During convention, the CFNU hosted a panel discussion on the impacts of racism in health care. The panel was made up of Dr. Carrie Bourassa, Dr. Monica Dutt, and Cynthia Mascoll; it was moderated by Yasmin Gardaad, a government relations officer with the CFNU. The COVID-19 pandemic has certainly sharpened our focus on systemic racism and how it contributes to health disparities, but as our panelists emphasized, these issues existed long before.
“COVID-19 has the same patterns that we see with almost any other health conditions: diabetes, COPD, heart disease,” explained Dr. Monica Dutt. “People who are facing systemic oppression are going to have worse health outcomes.”
“It doesn’t need to be that way, but it is what we see.”
This point was echoed by Cynthia Mascoll, a nurse and member of the Ontario Nurses’ Association. She believes racism should be considered a co-morbidity.
“Racism has a physiological effect on your body,” Mascoll explained. Stress is known to be related to illness and longevity. For Black, Indigenous and people of colour, a significant source of stress comes from navigating a society where they are routinely met with microaggressions, oppression, discrimination and racism.
When racialized people enter the health care system, just being heard can be an uphill battle. Mascoll recounted how many of the racialized patients she sees often arrive worse off than white patients.
“Sometimes it takes them going to several doctors [before finally finding a doctor who will] believe what they’re telling them.”
She also pointed to studies that demonstrate how medical professionals tend to under-treat Black patients’ pain – often, this is based on a racist idea that Black bodies are biologically different, and that Black people have a higher tolerance for pain.
Speaking about how structural racism affects Indigenous populations, Dr. Carrie Bourassa said we must take into account a number of unaddressed social determinants of health. For example, some communities have been living with boil advisories that have been going on for upwards of 30 years. According to Statistics Canada data from 2016, 27.4 per cent of the people on reserves lived in over-crowded housing and close to a quarter lived in a home that needed major repairs.
While many Indigenous people live in rural and remote communities, access to care isn’t the only barrier they face; the fear of anti-indigenous racism in health care can lead many to not seek care in the first place.
“We have to create culturally safe care and we have to ensure that the social determinants of health are being addressed in the rural and remote communities,” said Bourassa.
Dismantling structures that uphold and reinforce inequity requires a concerted and sustained effort.
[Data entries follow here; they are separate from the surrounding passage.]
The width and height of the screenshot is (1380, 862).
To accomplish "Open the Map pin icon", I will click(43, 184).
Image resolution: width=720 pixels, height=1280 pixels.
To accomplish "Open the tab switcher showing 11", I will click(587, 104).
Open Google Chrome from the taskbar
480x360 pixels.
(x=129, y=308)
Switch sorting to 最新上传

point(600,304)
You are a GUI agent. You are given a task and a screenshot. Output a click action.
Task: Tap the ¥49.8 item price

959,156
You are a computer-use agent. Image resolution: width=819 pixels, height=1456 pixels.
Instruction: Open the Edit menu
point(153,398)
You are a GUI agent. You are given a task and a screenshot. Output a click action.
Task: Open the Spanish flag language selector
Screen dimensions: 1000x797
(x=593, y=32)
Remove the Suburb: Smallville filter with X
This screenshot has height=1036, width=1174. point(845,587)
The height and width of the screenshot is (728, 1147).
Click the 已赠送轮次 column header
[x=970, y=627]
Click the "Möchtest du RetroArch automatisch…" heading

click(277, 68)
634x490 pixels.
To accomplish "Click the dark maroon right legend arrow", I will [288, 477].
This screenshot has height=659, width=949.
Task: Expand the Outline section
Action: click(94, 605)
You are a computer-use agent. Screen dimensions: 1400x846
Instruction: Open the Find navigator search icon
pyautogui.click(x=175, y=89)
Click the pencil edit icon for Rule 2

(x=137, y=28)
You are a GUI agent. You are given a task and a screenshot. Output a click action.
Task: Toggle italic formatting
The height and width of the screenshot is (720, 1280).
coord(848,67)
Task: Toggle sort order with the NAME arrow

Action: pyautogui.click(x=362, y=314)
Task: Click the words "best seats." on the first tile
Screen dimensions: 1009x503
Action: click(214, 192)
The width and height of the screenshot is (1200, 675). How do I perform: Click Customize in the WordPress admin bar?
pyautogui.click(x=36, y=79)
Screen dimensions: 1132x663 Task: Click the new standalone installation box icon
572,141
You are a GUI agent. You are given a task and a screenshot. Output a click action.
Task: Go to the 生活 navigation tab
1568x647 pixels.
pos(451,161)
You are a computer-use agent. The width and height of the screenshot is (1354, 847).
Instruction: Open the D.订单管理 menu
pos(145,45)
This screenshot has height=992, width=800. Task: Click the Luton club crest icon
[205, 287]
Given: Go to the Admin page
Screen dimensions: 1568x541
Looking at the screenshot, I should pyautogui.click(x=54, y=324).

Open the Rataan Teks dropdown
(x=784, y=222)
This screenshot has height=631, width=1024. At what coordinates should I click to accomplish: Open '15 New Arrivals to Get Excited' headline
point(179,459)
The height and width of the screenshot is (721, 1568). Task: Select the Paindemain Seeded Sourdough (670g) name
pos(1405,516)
One thing all our panelists agreed on: we have to listen to the people who are affected.
“Many [people] have been saying that these inequities exist, particularly people who experience them directly,” said Dutt.” I think there’s always a caution around sometimes – until a study is done or the data is there – people get dismissed for their personal experiences.”
“[We need to acknowledge] the importance of listening to people’s stories and recognize that the inequities and oppression exist.”